*SELECTED TEXT*
So far as the state is concerned the judgment of conviction follows as well a plea of nolo contendere as a plea of guilty.Commonwealth v. Horton, 9 Pick. 206. A plea of nolocontendere is an implied confession of the offense charged. The judgment of conviction follows that plea as well as a plea of guilty. State v. Herlihy (Me.), 66 Atl. Rep. 643. In our opinion the proceedings in the federal court constituted a conviction within the meaning of the statute.
But it is said that prosecutor was entitled, notwithstanding his conviction, to have his original guilt proved before the board by witnesses and exhibits as though there had been no conviction and as though the charge before the board was that he was guilty of the alleged offenses and not that he had been convicted of them. That clearly was not the requirement or the intent of the statute and was not made necessary by any provision of the federal or of our state constitution. It would be a strange eventuality for the prosecutor after his guilt had been so plainly established to be held innocent with respect to the practice of his profession. This proceeding is merely one to give effect to a provision of the statute relating to the practice of medicine and surgery which says that the board may revoke upon conviction of a crime of the designated *Page 209 class. Cf. Commonwealth v. Jackson, 248 Pa. 530;94 Atl. Rep. 233. "The thought which runs through these (viz., the cited) cases and others of similar import which might be cited, is that such legislation is not to be regarded as a mere imposition of additional penalty but as prescribing the qualifications for the duties to be discharged and the position to be filled, and naming what is deemed to be and what is in fact appropriate evidence of such qualifications." Hawker v. State,supra. The only issue before the State Board was whether prosecutor had been convicted of a crime involving moral turpitude; he had been so convicted and that fact was proved from the court records — competent evidence for that purpose. The question of guilt or innocence, as such, was not in issue; prosecutor had had his day in court on that.

*STORED DATA*
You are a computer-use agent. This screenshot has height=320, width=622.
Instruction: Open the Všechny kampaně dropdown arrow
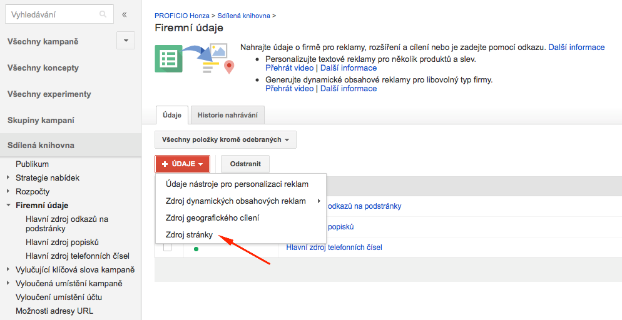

*TASK 1*
In the court opinion on the medical board proceeding, what was the only issue before the State Board?
*TASK 2*
Write the next part of the court opinion on the medical board proceeding, picking up after its final sentence.

*TASK OUTPUT 1*
Whether the prosecutor had been convicted of a crime involving moral turpitude.

*TASK OUTPUT 2*
It is said, also, that the statute is unconstitutional in that it does not require that the physician be notified of the proceedings or be given an opportunity to be heard and that the Board acted unconstitutionally because its proceedings found him in such predicament, because of his imprisonment, that he could not attend. Be it observed, however, that while the statute does not, where the cause for suspension or revocation is the conviction of a crime, require the "hearing" — really a trial — which it directs shall be accorded where the cause is the commission of an offense for which there has been no prior conviction, nevertheless it does not provide that no notice shall be given of the purpose of the board to sit in disciplinary session, and as a matter of fact notice was given of the session, and given in such fashion that prosecutor had full advance knowledge thereof, and indeed appeared by counsel to the extent of obtaining two adjournments. It is not a condition of due process that the defendant shall be, or shall be able to be, physically present at the hearing. The board's refusal to grant further adjournment was not capricious. The resolution of revocation contained an ample statement of the evidence upon which the revocation was based.
We conclude that neither the statute nor the procedure was unconstitutional in the respects complained of, that the finding of the board was grounded in legal evidence and that the *Page 210 refusal to grant further adjournment was neither capricious nor otherwise illegal. It is unnecessary to remark upon other matters presented in the prosecutor's brief.
The order under review will be affirmed, with costs.